Your assignment >>
Copy verbatim the block of lines in the entries below whose first line contains "Task: Select Счета option in the dropdown" and whose last line contains "The width and". Leave out all other lines.

Records supplied >>
++++++

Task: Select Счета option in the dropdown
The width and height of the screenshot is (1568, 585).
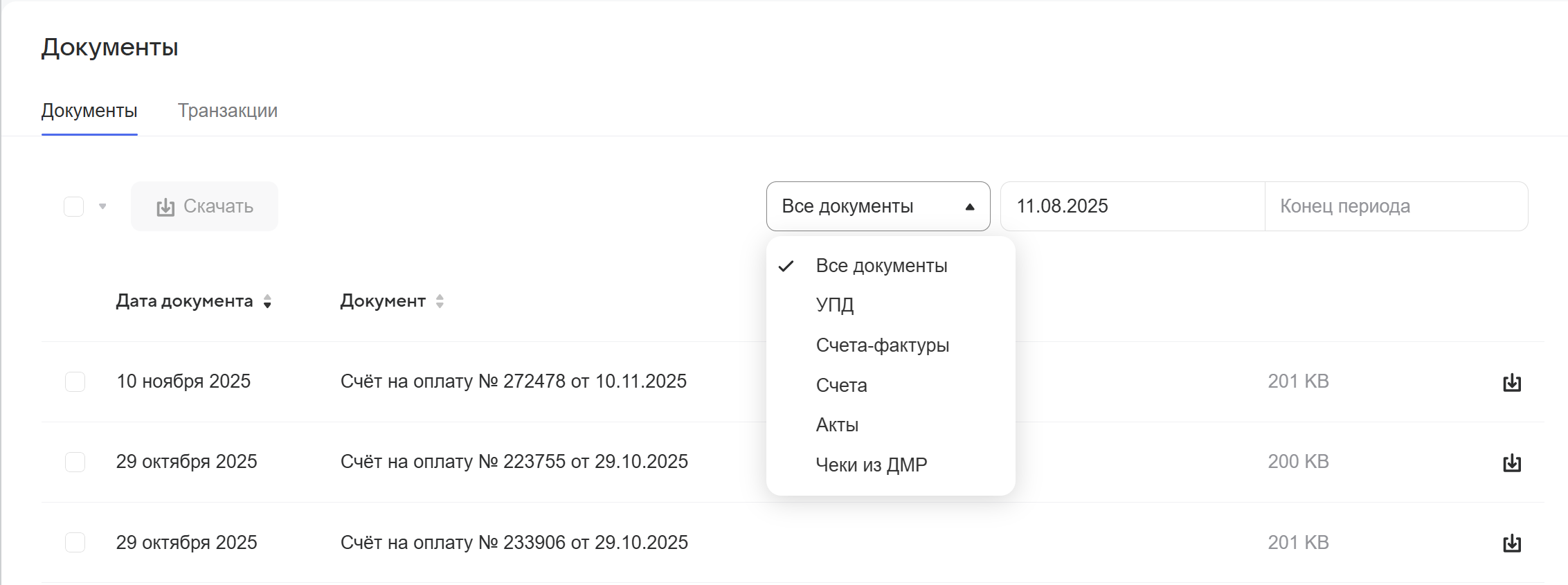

++++++

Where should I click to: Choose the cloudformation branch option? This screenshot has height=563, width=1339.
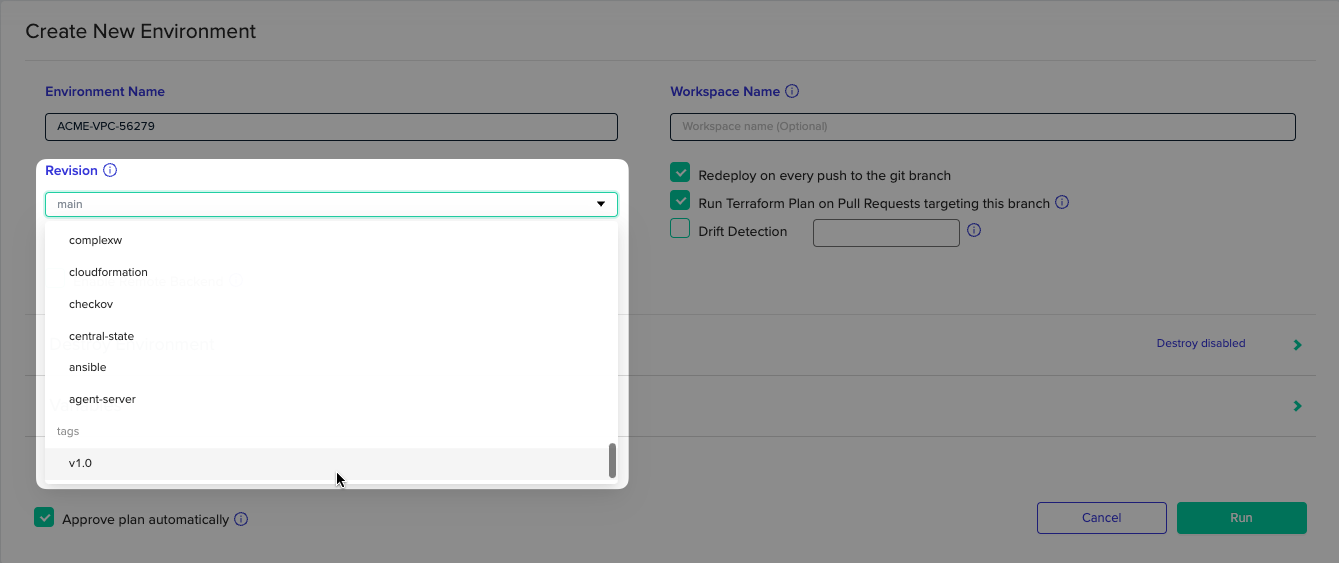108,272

++++++

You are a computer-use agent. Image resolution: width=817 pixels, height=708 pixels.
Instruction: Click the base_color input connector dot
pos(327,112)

++++++

Answer for this exercise >>
Task: Select Счета option in the dropdown
The width and height of the screenshot is (1568, 585).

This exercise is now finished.